_THE PROBLEM_
Return every line in the entries below where the word "resolution" shows up.

****

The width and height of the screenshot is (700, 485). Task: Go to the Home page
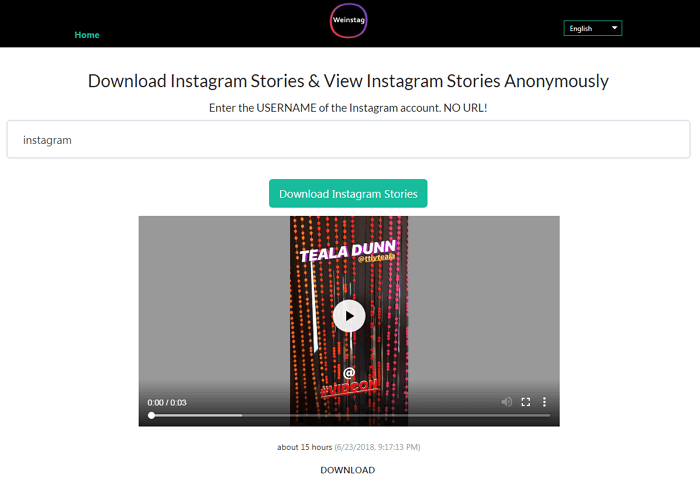[87, 35]
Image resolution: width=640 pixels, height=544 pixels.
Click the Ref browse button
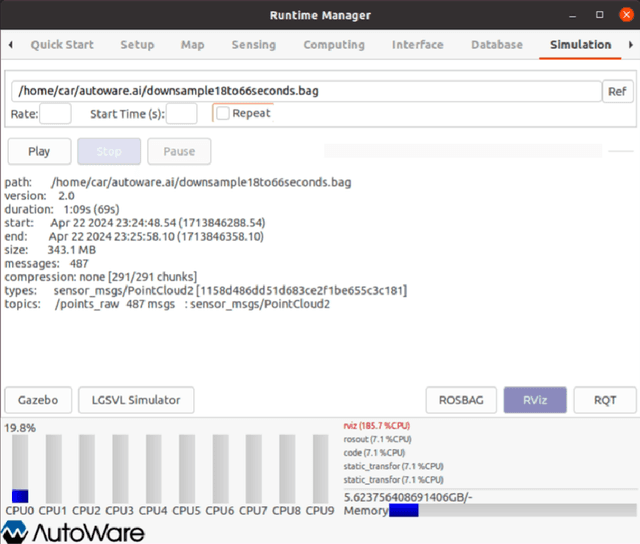point(618,91)
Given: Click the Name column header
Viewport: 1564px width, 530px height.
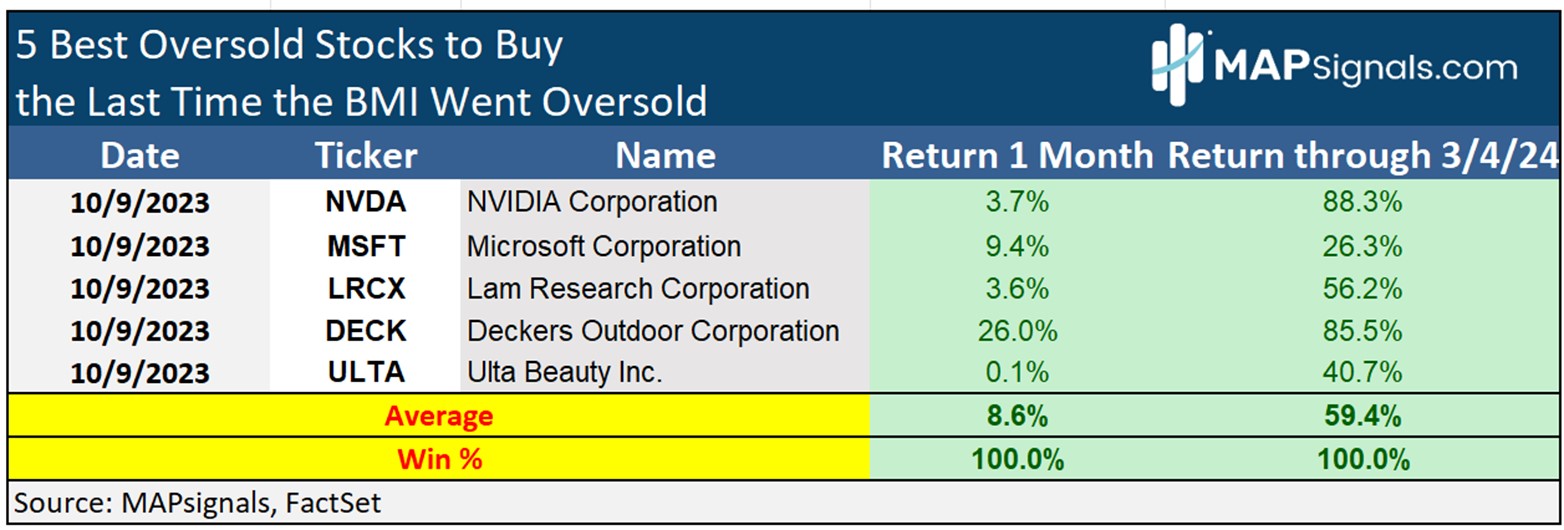Looking at the screenshot, I should pyautogui.click(x=665, y=155).
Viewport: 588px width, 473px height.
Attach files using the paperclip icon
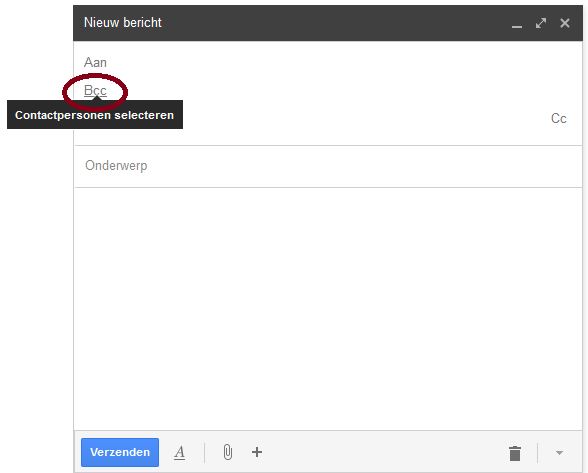click(x=228, y=452)
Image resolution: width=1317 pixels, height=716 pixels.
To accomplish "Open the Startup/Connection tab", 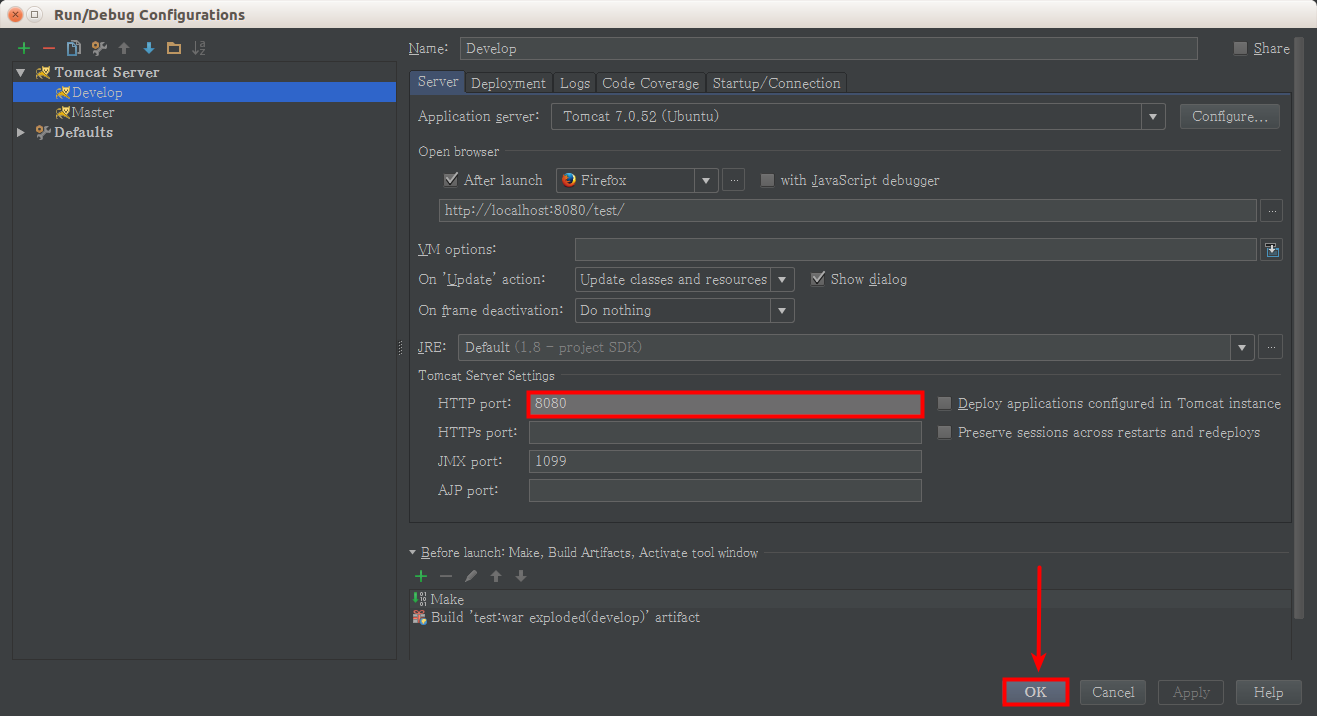I will pos(776,83).
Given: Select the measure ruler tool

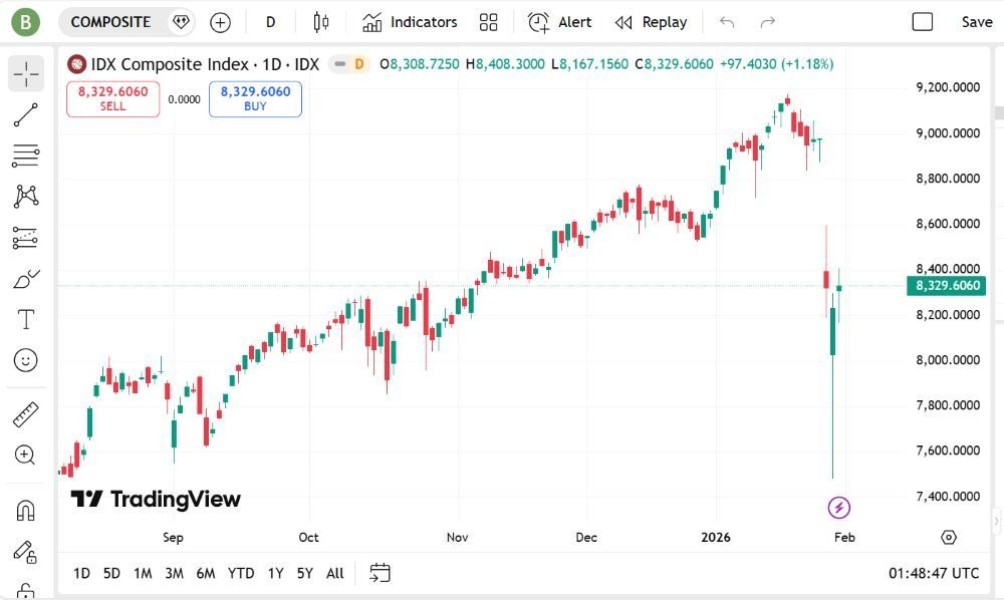Looking at the screenshot, I should tap(24, 413).
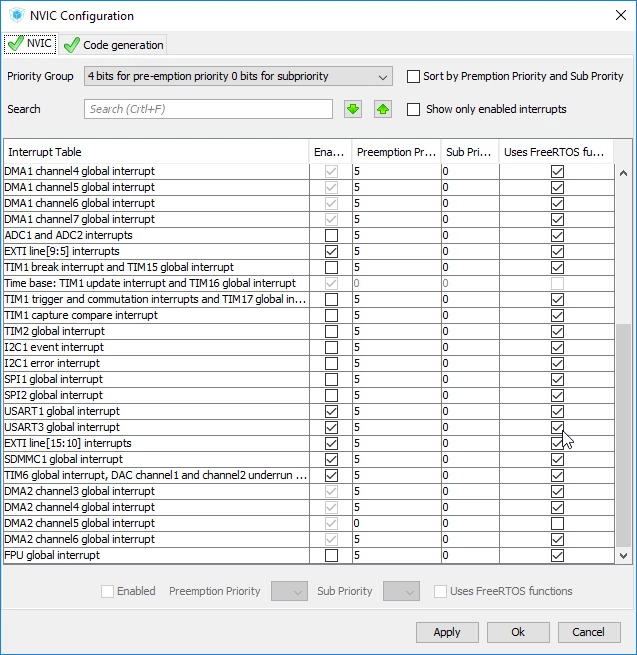Click the scrollbar up arrow in interrupt table

pos(623,173)
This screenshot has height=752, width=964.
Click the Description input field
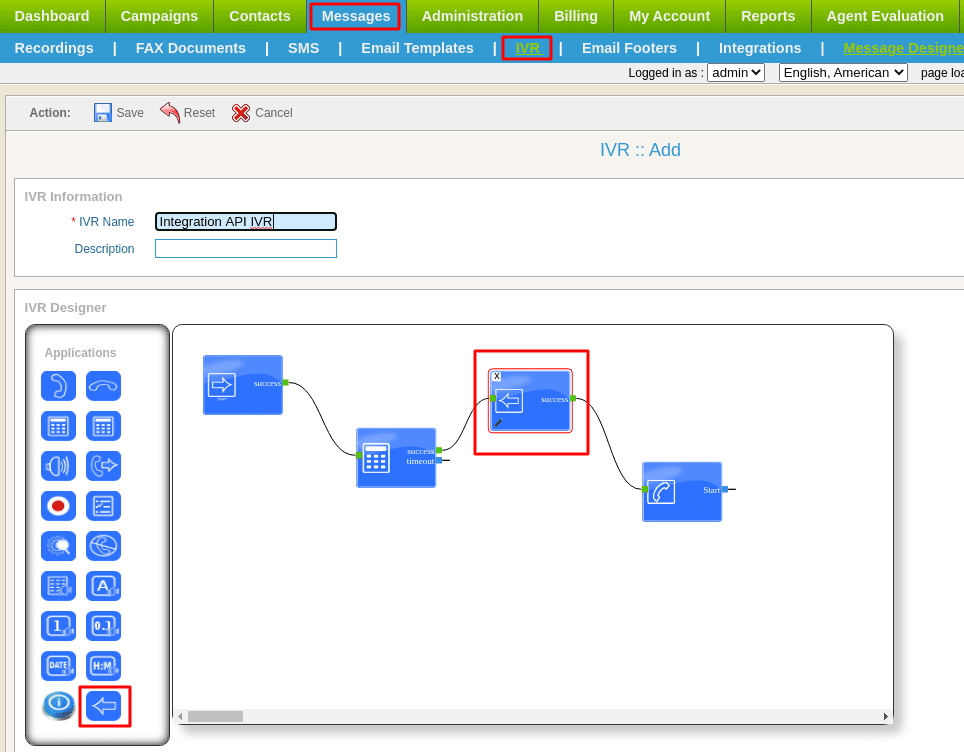point(245,249)
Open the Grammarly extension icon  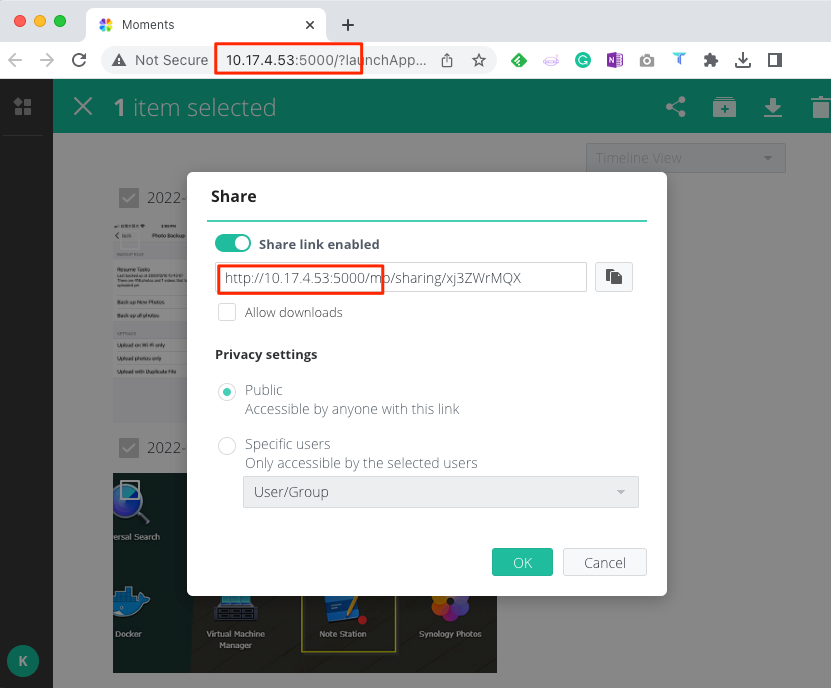pos(583,60)
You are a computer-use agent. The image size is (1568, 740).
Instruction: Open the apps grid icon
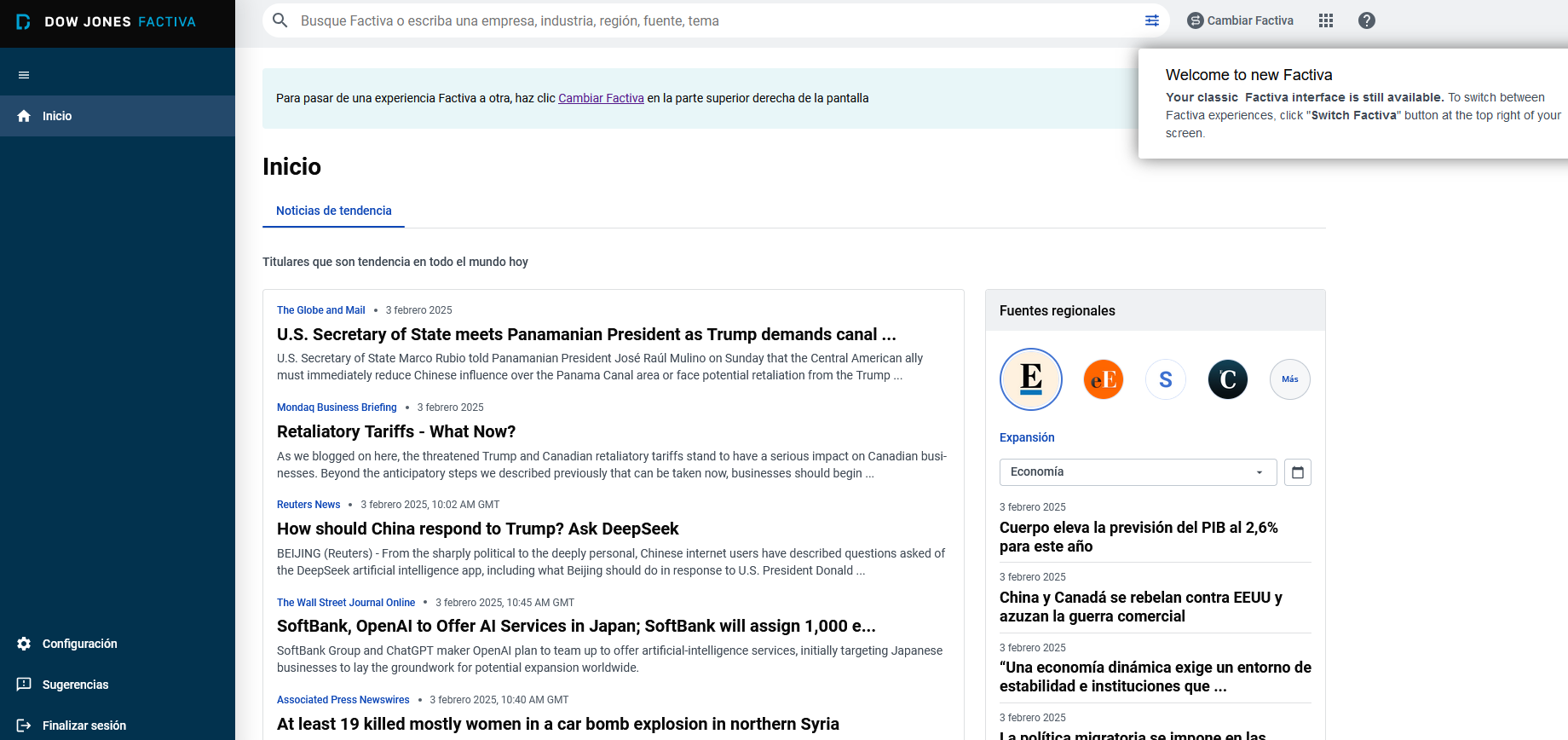tap(1325, 20)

****

_YOUR RESPONSE_
Image resolution: width=640 pixels, height=544 pixels.
Image resolution: width=1317 pixels, height=716 pixels.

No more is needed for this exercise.